Research has shown labor can be induced safely at 39 weeks of gestation if it is an elective procedure. Health care experts say labor can be induced safely before 39 weeks if there is a medical reason to do so.
Medical records reviewed by the paper show two of the women had their labor induced at 39 weeks gestation last year. The third was induced in the 37th week of gestation on two separate occasions during separate incarcerations in 2020 and 2022.
All three prisoners said they were told by prison medical providers that inducing labor was a policy of the Arizona Department of Corrections for all pregnant incarcerated women. They told the paper they believe the policy is being implemented to reduce liability for the prison system.
“I felt like I was viewed as a liability and walking around a prison yard nine months pregnant didn’t comfort this state institution,” one of the women told the paper.

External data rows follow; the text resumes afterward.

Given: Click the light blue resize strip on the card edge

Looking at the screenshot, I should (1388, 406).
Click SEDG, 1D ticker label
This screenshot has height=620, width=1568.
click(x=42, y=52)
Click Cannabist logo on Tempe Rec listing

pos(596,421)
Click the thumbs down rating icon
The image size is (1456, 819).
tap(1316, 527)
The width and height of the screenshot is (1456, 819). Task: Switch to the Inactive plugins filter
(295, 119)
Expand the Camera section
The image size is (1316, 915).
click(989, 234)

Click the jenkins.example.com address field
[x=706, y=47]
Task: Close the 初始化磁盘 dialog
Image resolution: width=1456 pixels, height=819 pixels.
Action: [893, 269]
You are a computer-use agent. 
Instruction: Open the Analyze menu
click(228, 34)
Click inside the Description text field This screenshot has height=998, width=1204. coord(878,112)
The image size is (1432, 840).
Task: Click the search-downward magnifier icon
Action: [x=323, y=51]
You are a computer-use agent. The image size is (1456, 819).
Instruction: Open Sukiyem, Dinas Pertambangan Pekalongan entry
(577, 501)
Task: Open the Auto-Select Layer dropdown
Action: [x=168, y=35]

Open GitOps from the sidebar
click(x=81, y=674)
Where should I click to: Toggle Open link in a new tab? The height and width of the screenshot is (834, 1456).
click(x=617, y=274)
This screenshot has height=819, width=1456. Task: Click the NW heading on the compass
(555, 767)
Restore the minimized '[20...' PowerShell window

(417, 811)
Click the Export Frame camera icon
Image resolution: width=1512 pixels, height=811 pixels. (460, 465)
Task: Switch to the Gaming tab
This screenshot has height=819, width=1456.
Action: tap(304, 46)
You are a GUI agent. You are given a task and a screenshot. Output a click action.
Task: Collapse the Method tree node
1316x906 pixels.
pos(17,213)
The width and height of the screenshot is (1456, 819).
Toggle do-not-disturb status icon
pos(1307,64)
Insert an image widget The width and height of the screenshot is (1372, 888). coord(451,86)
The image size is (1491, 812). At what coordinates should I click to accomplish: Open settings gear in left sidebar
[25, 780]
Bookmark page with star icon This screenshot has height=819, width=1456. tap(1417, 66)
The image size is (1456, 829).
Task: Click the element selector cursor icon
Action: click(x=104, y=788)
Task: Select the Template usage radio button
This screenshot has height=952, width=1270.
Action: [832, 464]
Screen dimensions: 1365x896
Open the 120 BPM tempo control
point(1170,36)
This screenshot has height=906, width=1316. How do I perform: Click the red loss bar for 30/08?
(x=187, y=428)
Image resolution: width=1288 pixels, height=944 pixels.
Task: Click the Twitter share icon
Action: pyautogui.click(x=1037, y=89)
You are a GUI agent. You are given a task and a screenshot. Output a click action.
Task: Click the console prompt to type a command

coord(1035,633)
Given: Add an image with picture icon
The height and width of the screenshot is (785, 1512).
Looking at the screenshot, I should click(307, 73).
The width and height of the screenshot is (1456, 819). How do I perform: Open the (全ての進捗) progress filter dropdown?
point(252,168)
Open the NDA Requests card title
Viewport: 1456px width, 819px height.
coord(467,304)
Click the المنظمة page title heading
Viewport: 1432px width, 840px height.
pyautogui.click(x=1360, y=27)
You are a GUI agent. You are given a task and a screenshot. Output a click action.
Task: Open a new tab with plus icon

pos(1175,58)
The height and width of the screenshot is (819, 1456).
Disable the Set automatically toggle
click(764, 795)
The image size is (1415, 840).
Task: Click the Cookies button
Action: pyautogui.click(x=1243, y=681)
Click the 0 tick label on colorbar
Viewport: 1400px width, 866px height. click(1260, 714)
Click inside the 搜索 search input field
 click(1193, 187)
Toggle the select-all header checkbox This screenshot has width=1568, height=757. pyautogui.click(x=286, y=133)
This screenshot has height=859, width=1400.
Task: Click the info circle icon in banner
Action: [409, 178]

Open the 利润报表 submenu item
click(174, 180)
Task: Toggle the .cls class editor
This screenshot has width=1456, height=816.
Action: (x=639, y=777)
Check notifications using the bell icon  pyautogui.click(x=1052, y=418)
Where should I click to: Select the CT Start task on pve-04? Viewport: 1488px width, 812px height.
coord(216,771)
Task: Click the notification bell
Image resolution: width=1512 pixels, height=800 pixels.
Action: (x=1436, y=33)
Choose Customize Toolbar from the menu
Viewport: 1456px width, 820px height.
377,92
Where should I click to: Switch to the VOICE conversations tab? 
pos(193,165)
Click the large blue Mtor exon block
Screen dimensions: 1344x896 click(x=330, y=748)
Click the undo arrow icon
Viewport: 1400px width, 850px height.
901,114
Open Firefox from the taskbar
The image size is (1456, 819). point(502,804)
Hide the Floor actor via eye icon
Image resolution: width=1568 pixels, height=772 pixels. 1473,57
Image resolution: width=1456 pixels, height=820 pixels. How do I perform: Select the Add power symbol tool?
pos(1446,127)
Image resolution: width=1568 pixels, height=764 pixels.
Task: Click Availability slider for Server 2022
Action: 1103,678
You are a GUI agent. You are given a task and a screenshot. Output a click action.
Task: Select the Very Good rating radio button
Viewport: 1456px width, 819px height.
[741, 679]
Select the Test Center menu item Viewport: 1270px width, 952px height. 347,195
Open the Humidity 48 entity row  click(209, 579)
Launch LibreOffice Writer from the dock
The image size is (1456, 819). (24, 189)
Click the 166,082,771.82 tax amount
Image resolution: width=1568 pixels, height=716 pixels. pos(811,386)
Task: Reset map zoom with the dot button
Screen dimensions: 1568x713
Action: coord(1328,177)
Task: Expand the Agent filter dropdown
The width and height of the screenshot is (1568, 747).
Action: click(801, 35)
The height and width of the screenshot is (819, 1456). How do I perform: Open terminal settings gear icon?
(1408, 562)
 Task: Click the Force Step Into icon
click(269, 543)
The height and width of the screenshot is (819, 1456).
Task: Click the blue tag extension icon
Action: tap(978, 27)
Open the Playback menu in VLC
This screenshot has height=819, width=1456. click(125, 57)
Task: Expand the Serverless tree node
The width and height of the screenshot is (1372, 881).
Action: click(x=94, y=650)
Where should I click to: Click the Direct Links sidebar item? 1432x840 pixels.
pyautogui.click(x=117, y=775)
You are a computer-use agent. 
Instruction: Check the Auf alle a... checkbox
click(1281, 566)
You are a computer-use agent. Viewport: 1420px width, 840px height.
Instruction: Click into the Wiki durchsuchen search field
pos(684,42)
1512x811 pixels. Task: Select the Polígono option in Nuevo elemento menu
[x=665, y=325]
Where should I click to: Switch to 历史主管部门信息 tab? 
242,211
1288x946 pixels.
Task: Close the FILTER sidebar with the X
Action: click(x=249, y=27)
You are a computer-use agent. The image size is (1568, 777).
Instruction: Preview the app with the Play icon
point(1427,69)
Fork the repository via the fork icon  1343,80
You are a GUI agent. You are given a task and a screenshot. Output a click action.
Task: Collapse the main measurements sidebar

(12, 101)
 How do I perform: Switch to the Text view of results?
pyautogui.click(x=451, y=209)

Another added, “They just told me that someone on a different yard a few years ago went into labor in their cell, and had their baby in the cell, and that’s why they induce everyone now.”
In 2019, attorneys from the Prison Law Office and ACLU documented an instance of a seriously mentally ill woman giving birth, alone, in the toilet of her cell at Perryville. The attorneys found the woman had been sent to the hospital after her water broke, only to be returned to the prison for unknown reasons. It was unclear if that was the story being referenced in the previous quote.
The Arizona Department of Corrections did not respond to multiple requests for comment from the paper. NaphCare, the state’s prison health care contractor, denied having a policy of forced inductions.